5. No more than 2 pages. The objective of your resume is to get you an interview. Resumes should never be more than 2 pages since most hiring managers spend about 15 seconds to scan it and decide if they want to meet you. Additionally, this will help you focus on the important information that you need to convey and leave elaboration for a personal discussion. The experience section might be chronological or functional depending on your personal situation. Education should appear after your work experience unless you’re a recent graduate. Again, you are trying to increase the ‘click’ factor, not write your memoirs. In Amazon terms, you want the reader to BUY.

6. A new section; keywords. Most of the companies you apply to will place your resume into an applicant tracking database. A keyword section will include all the words that you want your resume to surface in a keyword search. There is no need to repeat words that are in the body of your resume, but include additional terms that might be relevant but not included in your resume. For instance, if you list your degree as a Bachelor of Science in Electrical Engineering, you might use BSEE in your keyword section.

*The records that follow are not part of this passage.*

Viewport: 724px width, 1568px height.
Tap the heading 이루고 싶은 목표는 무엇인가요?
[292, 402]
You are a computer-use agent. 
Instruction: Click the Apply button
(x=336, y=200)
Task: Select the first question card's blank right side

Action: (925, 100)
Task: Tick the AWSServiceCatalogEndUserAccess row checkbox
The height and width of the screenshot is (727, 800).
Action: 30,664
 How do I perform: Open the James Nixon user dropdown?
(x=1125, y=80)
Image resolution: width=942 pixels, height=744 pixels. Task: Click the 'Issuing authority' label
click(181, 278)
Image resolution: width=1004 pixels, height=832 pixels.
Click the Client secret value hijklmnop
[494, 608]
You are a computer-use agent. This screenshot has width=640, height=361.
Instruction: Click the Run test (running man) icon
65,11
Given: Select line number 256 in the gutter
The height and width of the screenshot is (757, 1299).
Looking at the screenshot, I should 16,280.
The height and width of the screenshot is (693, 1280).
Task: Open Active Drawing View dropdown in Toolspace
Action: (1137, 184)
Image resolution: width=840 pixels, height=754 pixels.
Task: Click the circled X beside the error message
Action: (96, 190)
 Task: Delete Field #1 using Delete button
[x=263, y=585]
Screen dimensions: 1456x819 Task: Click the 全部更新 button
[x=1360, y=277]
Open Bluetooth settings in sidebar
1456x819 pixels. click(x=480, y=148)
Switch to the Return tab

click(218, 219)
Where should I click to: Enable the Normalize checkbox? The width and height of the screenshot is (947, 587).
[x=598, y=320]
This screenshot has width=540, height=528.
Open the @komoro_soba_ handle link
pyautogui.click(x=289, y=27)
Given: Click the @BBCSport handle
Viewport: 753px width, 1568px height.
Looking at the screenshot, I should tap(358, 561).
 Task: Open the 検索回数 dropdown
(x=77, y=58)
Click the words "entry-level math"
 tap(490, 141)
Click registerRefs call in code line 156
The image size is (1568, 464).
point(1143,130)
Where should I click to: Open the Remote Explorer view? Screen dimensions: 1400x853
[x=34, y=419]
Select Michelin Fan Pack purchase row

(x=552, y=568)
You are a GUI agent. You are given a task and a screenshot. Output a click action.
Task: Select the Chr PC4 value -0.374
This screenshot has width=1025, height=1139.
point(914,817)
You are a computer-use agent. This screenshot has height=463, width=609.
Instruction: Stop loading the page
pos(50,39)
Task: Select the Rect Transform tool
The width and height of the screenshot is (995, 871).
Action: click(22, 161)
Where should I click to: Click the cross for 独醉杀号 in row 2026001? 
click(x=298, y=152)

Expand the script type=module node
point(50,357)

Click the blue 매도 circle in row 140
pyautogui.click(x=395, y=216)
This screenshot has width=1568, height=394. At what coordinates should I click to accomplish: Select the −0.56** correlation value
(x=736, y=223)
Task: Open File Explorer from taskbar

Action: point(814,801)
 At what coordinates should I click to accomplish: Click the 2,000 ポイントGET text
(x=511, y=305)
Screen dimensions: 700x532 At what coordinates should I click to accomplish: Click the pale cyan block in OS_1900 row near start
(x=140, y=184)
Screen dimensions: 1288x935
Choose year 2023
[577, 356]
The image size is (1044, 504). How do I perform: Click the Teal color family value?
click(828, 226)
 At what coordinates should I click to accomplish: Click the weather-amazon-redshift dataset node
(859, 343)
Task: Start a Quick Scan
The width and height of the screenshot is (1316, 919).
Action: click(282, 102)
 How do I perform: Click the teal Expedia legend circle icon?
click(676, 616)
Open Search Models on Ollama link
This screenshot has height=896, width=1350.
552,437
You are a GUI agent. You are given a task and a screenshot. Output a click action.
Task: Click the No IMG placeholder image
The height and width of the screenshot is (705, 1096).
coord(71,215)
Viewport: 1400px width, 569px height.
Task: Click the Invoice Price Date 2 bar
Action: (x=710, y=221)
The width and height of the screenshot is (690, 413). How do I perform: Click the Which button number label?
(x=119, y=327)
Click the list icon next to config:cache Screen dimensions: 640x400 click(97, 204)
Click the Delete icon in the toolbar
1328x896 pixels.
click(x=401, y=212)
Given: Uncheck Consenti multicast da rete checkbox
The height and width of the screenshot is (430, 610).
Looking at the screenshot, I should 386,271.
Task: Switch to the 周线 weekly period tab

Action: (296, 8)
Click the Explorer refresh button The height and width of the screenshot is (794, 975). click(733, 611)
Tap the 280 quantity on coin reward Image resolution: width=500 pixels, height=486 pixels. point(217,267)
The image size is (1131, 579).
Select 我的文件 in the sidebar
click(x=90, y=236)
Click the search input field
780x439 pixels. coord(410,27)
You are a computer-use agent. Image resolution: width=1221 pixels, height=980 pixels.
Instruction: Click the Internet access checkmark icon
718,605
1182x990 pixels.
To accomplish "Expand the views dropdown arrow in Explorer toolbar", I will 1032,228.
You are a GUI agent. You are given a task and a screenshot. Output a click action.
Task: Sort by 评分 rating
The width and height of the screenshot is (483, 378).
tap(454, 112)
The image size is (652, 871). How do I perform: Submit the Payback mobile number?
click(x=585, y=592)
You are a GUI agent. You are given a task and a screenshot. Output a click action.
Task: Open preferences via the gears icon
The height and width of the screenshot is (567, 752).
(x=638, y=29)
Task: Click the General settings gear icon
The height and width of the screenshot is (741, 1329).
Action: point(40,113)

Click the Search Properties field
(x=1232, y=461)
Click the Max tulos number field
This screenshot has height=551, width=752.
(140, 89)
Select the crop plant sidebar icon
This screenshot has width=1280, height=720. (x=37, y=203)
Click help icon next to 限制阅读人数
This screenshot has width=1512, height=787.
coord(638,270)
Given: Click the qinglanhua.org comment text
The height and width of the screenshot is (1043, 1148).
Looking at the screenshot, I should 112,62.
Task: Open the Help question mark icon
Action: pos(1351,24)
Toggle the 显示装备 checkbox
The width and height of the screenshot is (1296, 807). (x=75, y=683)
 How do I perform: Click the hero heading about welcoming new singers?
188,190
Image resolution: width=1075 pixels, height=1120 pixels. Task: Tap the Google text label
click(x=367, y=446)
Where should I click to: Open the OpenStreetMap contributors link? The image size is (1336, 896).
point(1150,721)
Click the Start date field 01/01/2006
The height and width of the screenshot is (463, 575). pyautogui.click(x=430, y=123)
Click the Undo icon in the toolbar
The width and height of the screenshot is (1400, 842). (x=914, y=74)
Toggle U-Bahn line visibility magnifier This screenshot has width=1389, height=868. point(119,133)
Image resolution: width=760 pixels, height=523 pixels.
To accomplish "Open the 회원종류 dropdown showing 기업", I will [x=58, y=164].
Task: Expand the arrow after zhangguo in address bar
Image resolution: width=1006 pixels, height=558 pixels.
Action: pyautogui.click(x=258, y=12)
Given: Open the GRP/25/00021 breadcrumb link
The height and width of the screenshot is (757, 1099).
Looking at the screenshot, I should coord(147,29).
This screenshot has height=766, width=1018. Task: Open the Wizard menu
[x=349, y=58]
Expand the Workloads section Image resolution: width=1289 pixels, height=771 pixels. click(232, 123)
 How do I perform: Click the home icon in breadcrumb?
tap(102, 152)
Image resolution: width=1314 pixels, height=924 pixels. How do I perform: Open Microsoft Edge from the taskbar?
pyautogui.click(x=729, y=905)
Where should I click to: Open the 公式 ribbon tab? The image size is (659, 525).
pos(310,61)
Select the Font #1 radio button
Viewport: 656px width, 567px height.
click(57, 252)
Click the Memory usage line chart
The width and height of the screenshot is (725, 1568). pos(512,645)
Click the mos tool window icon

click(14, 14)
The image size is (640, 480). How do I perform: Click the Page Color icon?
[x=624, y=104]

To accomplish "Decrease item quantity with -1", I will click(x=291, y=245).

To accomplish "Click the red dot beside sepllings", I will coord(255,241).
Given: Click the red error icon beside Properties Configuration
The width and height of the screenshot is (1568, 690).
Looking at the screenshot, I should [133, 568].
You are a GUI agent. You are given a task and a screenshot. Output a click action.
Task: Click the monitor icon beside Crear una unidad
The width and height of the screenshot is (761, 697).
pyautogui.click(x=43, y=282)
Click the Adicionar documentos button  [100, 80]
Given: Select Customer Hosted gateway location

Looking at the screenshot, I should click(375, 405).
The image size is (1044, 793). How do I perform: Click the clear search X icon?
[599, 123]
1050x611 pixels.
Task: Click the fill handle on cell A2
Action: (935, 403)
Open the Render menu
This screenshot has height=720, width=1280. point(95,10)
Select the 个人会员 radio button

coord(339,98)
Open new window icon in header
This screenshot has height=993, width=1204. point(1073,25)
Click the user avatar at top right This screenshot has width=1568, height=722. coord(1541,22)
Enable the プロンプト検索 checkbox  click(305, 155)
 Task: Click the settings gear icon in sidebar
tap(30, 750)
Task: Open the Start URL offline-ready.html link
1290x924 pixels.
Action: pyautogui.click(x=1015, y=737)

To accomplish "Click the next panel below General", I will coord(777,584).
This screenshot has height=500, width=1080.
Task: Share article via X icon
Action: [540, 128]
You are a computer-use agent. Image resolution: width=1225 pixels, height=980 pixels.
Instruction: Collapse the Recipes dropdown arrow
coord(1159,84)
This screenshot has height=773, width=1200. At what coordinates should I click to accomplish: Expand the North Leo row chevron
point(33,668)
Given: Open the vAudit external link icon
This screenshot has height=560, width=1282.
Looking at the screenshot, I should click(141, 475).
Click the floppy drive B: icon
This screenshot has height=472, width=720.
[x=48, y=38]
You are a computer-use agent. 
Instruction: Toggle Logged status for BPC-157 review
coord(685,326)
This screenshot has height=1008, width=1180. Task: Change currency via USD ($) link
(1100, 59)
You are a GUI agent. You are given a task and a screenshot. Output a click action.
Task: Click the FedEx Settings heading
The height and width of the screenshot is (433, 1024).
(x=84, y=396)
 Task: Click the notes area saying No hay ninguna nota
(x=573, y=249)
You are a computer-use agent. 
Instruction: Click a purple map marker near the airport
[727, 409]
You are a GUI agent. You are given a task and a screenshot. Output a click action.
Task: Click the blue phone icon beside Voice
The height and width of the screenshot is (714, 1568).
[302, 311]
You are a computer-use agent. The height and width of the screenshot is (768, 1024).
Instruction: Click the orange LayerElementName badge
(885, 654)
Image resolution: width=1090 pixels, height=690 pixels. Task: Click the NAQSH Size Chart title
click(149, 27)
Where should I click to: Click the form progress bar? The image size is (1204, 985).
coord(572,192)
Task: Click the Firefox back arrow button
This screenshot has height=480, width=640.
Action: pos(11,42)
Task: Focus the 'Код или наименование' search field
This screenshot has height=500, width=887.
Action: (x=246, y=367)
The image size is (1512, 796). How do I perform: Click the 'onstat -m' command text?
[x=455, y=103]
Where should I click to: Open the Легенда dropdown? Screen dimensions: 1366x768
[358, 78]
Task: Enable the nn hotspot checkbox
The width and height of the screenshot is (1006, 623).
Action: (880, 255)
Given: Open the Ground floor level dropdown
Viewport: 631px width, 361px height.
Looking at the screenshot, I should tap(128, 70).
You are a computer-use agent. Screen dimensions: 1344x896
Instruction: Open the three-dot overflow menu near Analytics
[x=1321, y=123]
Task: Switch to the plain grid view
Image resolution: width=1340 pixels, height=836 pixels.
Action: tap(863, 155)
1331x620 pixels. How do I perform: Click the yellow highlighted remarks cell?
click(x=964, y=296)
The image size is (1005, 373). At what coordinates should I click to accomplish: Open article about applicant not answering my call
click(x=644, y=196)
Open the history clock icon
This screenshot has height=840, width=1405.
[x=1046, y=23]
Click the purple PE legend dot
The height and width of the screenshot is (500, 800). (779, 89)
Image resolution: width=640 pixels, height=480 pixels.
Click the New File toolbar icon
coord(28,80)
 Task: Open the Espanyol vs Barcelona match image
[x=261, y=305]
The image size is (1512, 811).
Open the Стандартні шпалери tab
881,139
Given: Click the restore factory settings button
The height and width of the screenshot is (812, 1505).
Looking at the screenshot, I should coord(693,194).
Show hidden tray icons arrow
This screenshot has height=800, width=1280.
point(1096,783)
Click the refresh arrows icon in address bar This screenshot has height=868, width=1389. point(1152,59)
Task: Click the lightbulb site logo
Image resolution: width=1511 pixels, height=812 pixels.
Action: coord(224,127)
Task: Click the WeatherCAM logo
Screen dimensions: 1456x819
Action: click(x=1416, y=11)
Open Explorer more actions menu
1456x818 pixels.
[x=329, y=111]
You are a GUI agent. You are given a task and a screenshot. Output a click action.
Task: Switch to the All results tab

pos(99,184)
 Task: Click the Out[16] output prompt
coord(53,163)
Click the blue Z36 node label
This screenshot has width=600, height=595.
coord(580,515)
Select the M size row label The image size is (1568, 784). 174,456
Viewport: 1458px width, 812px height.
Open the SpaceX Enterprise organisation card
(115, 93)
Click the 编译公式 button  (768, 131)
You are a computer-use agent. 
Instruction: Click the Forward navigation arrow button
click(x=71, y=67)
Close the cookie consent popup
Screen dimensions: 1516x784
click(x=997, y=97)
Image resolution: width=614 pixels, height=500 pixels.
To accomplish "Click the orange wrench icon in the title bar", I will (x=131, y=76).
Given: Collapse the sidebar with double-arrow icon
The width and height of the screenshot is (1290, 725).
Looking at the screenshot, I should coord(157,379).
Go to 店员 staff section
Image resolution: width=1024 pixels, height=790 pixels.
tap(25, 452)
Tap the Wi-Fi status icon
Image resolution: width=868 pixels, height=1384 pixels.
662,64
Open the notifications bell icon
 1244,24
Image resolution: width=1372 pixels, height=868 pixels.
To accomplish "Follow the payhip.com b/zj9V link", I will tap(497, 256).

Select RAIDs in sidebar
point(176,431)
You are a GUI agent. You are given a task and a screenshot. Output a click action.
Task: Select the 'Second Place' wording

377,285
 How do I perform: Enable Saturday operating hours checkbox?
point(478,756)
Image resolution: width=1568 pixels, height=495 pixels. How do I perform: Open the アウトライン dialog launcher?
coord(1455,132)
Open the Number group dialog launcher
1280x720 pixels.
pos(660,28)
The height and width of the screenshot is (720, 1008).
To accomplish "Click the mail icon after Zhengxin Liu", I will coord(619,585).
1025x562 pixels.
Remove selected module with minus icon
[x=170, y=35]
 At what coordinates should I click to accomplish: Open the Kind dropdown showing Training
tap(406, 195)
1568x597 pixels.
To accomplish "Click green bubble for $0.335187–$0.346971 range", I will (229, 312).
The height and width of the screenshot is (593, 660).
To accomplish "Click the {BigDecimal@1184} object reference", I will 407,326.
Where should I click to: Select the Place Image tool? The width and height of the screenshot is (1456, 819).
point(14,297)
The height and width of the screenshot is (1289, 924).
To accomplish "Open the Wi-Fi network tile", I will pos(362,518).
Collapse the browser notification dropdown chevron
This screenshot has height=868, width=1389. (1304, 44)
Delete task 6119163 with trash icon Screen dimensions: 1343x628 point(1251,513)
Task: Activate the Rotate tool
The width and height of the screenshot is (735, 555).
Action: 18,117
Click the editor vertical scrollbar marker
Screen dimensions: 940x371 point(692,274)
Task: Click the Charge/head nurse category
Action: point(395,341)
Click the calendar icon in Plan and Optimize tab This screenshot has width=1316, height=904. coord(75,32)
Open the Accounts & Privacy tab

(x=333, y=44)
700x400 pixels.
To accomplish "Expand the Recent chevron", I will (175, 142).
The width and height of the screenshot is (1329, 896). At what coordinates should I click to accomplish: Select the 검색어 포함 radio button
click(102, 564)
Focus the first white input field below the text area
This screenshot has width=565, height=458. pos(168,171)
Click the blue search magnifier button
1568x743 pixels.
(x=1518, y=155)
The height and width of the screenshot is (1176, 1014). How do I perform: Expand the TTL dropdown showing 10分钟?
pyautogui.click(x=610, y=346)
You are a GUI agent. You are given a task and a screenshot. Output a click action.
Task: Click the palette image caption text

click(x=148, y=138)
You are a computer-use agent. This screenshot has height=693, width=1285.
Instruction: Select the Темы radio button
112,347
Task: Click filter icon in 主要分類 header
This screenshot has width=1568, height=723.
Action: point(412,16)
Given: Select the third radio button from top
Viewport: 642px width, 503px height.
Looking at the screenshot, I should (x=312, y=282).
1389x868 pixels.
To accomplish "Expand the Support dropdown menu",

6.5 Finally, make it easy to contact you. Voice mail messages (on all phones) should be professional and brief. Email addresses should be simple and professional (don’t use your account for your job search). Include an address, it’s still important to show that you are a real person. Keep paragraphs short for readability. Use bullets to break up the commentary; most people can sight read 3 lines. Unless a specific format is requested, send your resume in a PDF format – try cutepdfwriter ( for an easy, free conversion application.

Your resume is a living document. Keep it updated, tweak it occasionally and proofread it exhaustively. You’ll also want to keep your social sites updated. You should expect that any potential employer will check you out on the web – probably before they meet you – so keep your online profile clean and consistent.